- _WHAT NEEDS TO BE DONE_
Reproduce the full listing below exactly. Do not include the pictures.

[[ INPUT FOR THIS TASK, beginning ]]

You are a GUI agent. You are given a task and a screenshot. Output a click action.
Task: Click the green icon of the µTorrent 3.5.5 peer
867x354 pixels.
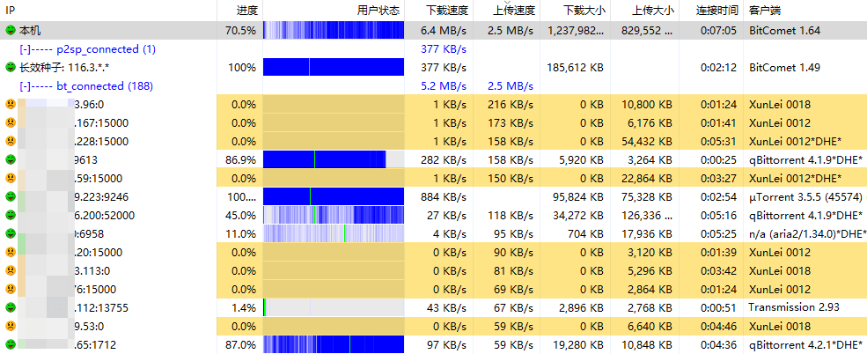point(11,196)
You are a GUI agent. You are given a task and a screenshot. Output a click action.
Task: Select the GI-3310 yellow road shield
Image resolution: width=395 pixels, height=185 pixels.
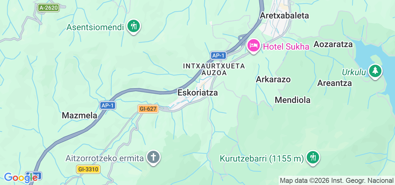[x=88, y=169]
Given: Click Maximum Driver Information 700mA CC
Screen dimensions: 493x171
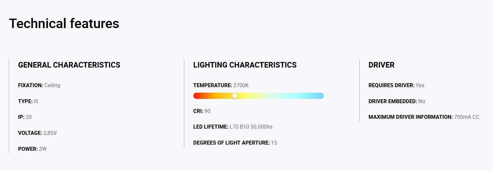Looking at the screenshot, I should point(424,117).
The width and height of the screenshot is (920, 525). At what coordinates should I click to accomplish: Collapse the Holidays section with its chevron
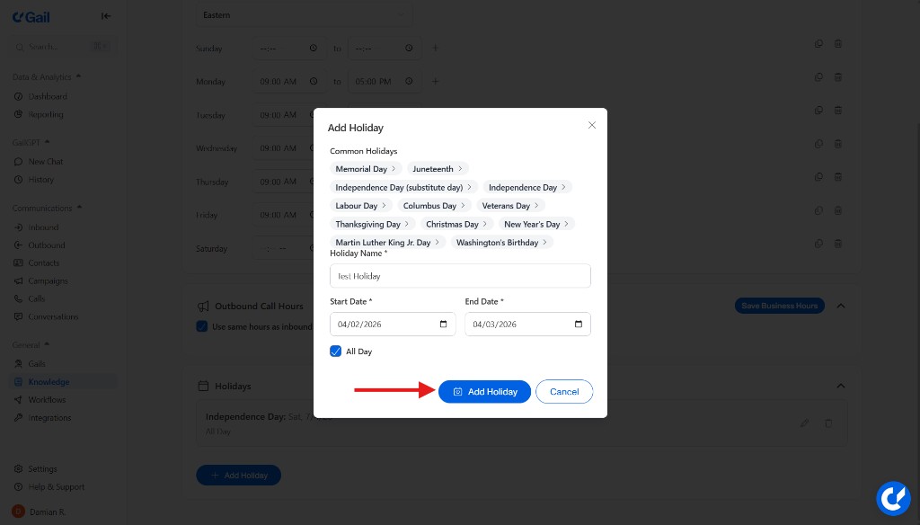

[[ INPUT FOR THIS TASK, end ]]

- _SOLUTION_
You are a GUI agent. You are given a task and a screenshot. Output a click action.
Task: Click the green icon of the µTorrent 3.5.5 peer
867x354 pixels.
point(11,196)
You are a GUI agent. You are given a task and a screenshot. Output a click action.
Task: Select the GI-3310 yellow road shield
Image resolution: width=395 pixels, height=185 pixels.
[x=88, y=169]
Given: Click Maximum Driver Information 700mA CC
Screen dimensions: 493x171
Looking at the screenshot, I should point(424,117).
The width and height of the screenshot is (920, 525). At what coordinates should I click to accomplish: Collapse the Holidays section with its chevron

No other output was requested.